Wincanton plc
- Type: Subsidiary
- Traded as: LSE: WIN
- Industry: Logistics
- Founded: 1925; 101 years ago
- Headquarters: Chippenham, England
- Key people: Sir Martin Read (chairman); James Wroath (CEO);
- Products: Logistics; Supply chain management;
- Revenue: £1,462 million (2023)
- Operating income: ▲£70.8 million (2023)
- Net income: ▼£33.2 million (2023)
- Number of employees: 20,005 (2023)
- Parent: GXO Logistics (2024–present);
- Website: www.wincanton.co.uk

= Wincanton plc =

British logistics company

Wincanton plc is a British provider of logistics with its origins in milk haulage. The company provides transport and logistics services including specialist automated high bay, high capacity warehouses, and supply chain management for businesses. The company was listed on the London Stock Exchange until it was acquired by GXO Logistics in April 2024.

==History==
Wincanton was founded in 1925, as Wincanton Transport & Engineering Ltd, a subsidiary of the West Surrey Central Dairy Company, a company which has since been known as Cow & Gate, Unigate and then Uniq.

In the 1970s, Wincanton diversified into new market sectors including petroleum and developed temperature controlled operations for the transportation of food stuffs and refrigerated goods. In the 1990s, Wincanton merged with Unigate Chilled Distribution, and entered the retail market, through the acquisition of Glass Glover in February 1993. In March 2001, Wincanton plc demerged from Uniq, and was listed on the London Stock Exchange.

In November 2008, Wincanton acquired the CEL Group. In November 2015, Wincanton sold its records management business (WRM) to Restore to reduce its average net indebtedness, and allow room for growth. In February 2016, Wincanton partnered with Magnet Kitchens to produce 44 new double-decker articulated trailers which was an investment of £2 million.

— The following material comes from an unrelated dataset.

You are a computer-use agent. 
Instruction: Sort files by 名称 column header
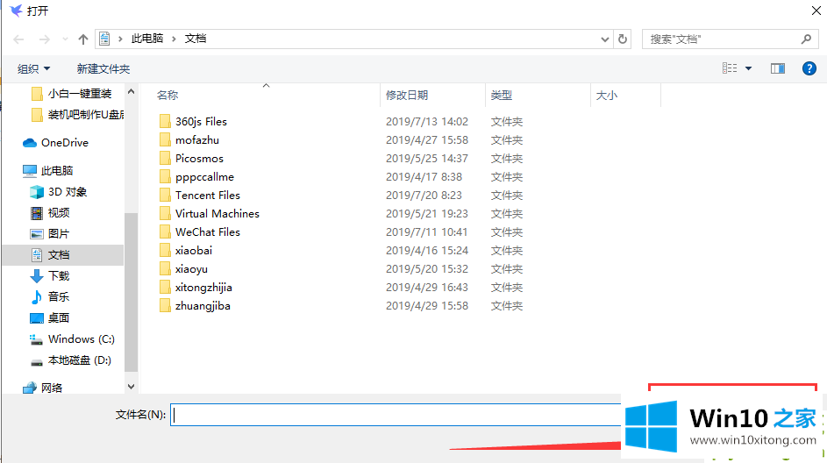pos(167,95)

In March 2016, Wincanton launched EnergyLink, a network based in the United Kingdom to support greater flexibility in delivery services for the energy sector.

In April 2016, Wincanton gained further growth of its operations at the Port of Southampton after moving to a new base and investing in new equipment, supported by extra rail capacity.

In June 2016, Wincanton renewed its distribution deal with Sainsbury's for an additional five years.

In July 2016, Wincanton renewed a contract with The Co-operative Group for a further five years, which brings the contract to 25 years. As part of the agreement, around 700 staff of Wincanton and a fleet of more than 500 vehicles will support the Co-op, by making around 130,000 journeys each year to as many as 1,000 stores of the Co-op across the United Kingdom.

In October 2019, Wincanton plc expressed an interest in merging with Eddie Stobart. Wincanton, later withdrew their offer, saying that it had "yet to receive full disclosure of the information requested to enable it to complete its due diligence exercise".

In January 2024, a takeover offer from CMA CGM worth £718 million was recommended for acceptance by Wincanton's board of directors. Then, in March 2024, the board of directors decided to back a higher offer worth £762 million from GXO Logistics. Completion of the takeover was approved by the court on 25 April 2024 but was subject to an investigation by the Competition and Markets Authority from 26 April 2024. The deal was cleared in June 2025, after which CEO James Wroath left to become CEO of Keller Group from August 2025.

==Headquarters==
The company's origins are in Wincanton, Somerset, although the head office is now based in Methuen Park, Chippenham, Wiltshire.

==Operations==
Wincanton currently directly employs in the region of 20,000 people across the United Kingdom and Ireland through a network of 160 sites.